Turning to the facts, it is far from obvious that Baldwin’s status as a producer meant that he had management of firearms on the set. There is such a thing as division of labor, and some of Baldwin’s time was presumably taken up by his starring role in the film. In addition, he was one of two authors of the script, and would presumably be heavily involved in script interpretation and any script changes. Moreover, interaction with the armorer would more typically be a function of the director and assistant director. We know that Halls, the assistant director, and Gutierrez-Reed did, indeed, so interact in a material fashion.

So if recklessness of executive level firearm management were one a factor in charging Baldwin, it would be, at least from this distance, surprising that director Souza was not also charged. (The law is clear that his being injured by his own maleficence is no defense against criminal liability for that maleficence.) 

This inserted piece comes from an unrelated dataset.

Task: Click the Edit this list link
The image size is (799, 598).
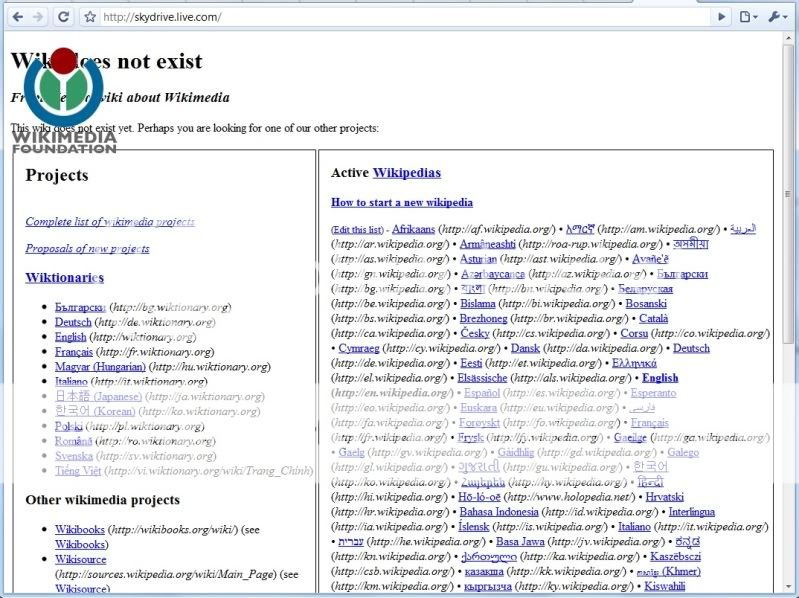Action: [x=357, y=230]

Moreover, Baldwin was but one of six producers, and received only $100,000 for that function while some of his coproducers received $150,000. In the normal course of film production the power of Baldwin’s name to bring in financing and acting talent would justify well more than his hundred thousand. To conclude that as a producer he must have been responsible for firearm management or overseeing the amorer is lucicdous especially as there were three other producers on the set daily. They are apparently not going to be charged. Why not?

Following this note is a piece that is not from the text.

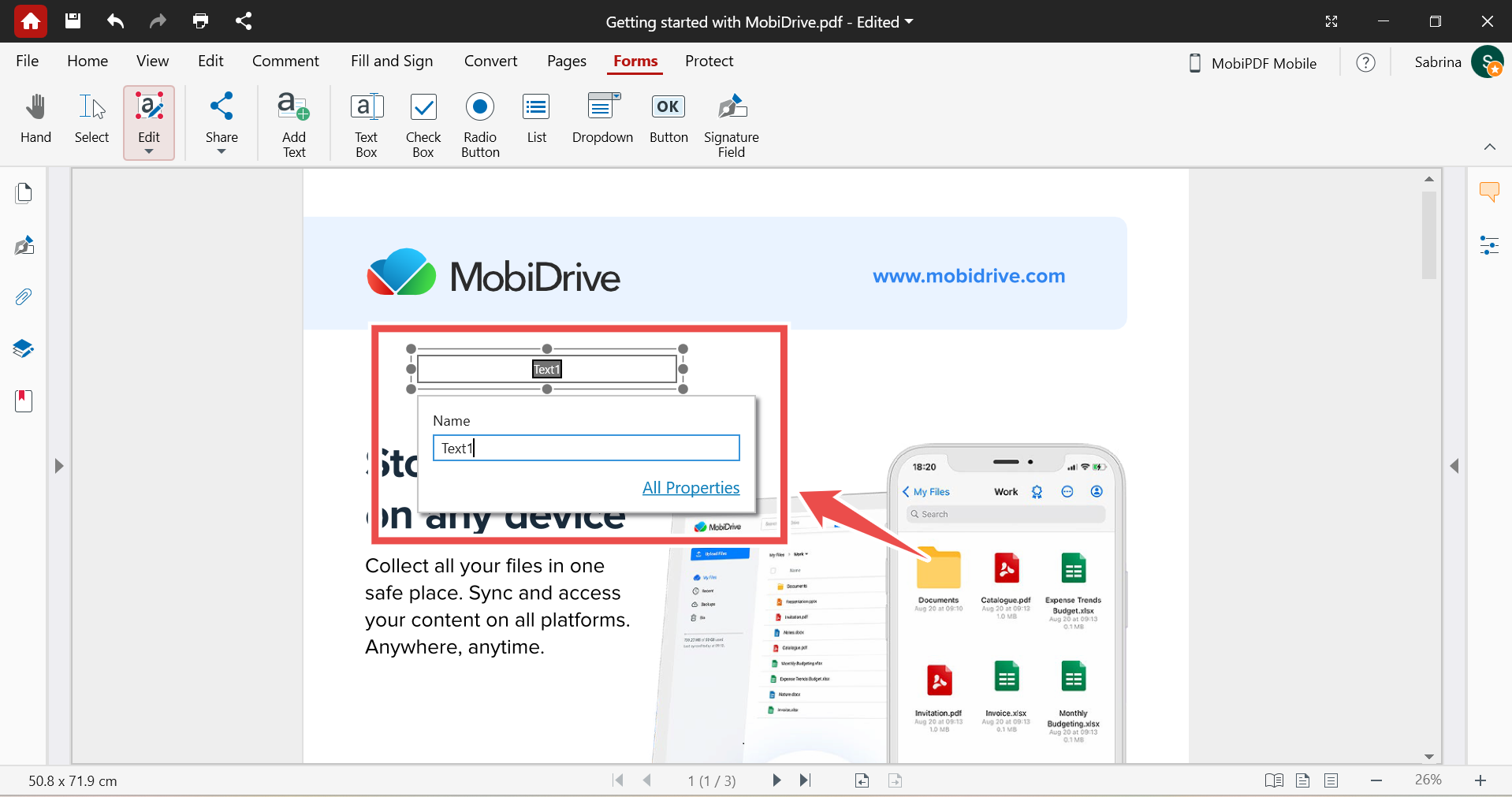Click the Home icon in title bar
Screen dimensions: 1512x797
[x=31, y=21]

It now (2/6/23) appears that the prosection may seek to call Souza as a witness against Baldwin. Souza could possibly testify that Baldwin had more responsibilty for the handling of pistol rounds than would normally be expected or that he gave specific directions that short circuited safety precautions that would otherwise have been taken. Cross examination might well explore, however, whether Souza had something to gain (civil suits) in shifting his own responsibilites onto Baldwin.

In short, it seems doubtful that his status as a producer will add much, if anything, to the claim of recklessness against Baldwin unless there is some very specific evidence that he undertook the job of firearm and ammunition management on set. 

The firearm enhancement

The prosecution has stated that it would seek the firearm enhancement for the "without due caution and circumspection charge," apparently persuant to a statute that did not become effective until after the alleged crime. This would be flatly unconstitutional. "No state shall  . . .  pass any bill of attainder, ex post facto law, . . . "US Constitution, Article 1, Section 10. "No ex post facto law, bill of attainder nor law impairing the obligation of contracts shall be enacted by the legislature." New Mexico Constitution, Article 2, Section 19. 

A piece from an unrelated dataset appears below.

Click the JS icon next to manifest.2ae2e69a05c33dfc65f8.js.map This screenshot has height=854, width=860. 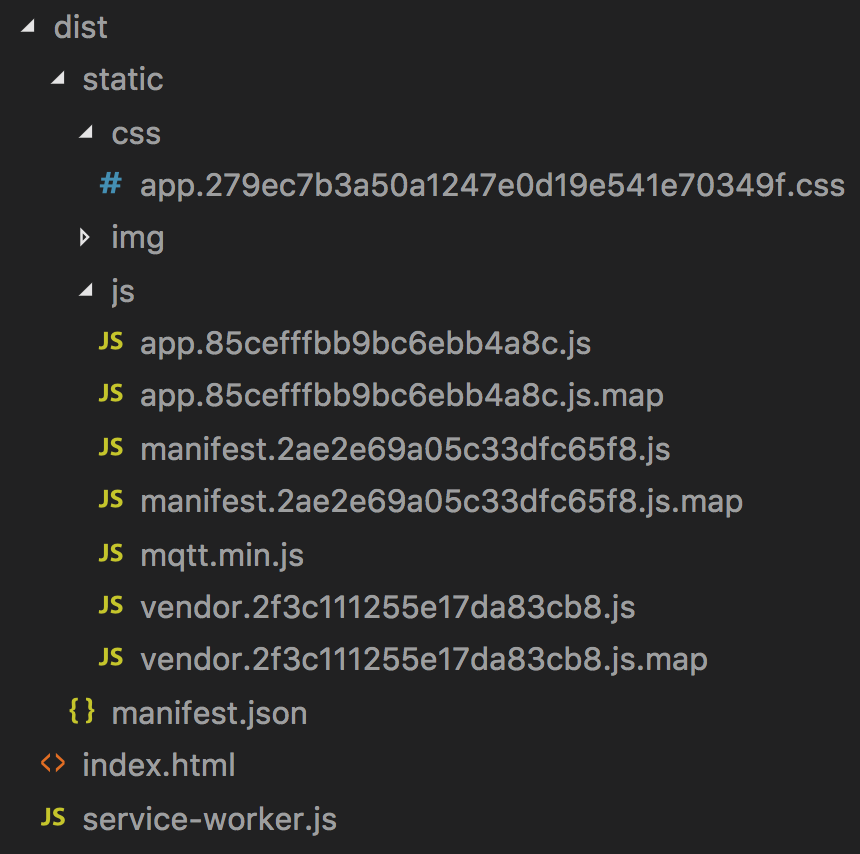[110, 500]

This, together with its intemperate, huckstering language, for example calling defense counsel "fancy lawyers" raises further questions as to the professionalism as well as the competence of the prosecution. It is looking a lot like a political exercise rather than the administration of justice. 

Conclusion

It seems extraordinarily improbable that there will be evidence beyond a reasonable doubt that Baldwin was reckless, wanton, or willful. He should not have been charged with involuntary manslaughter.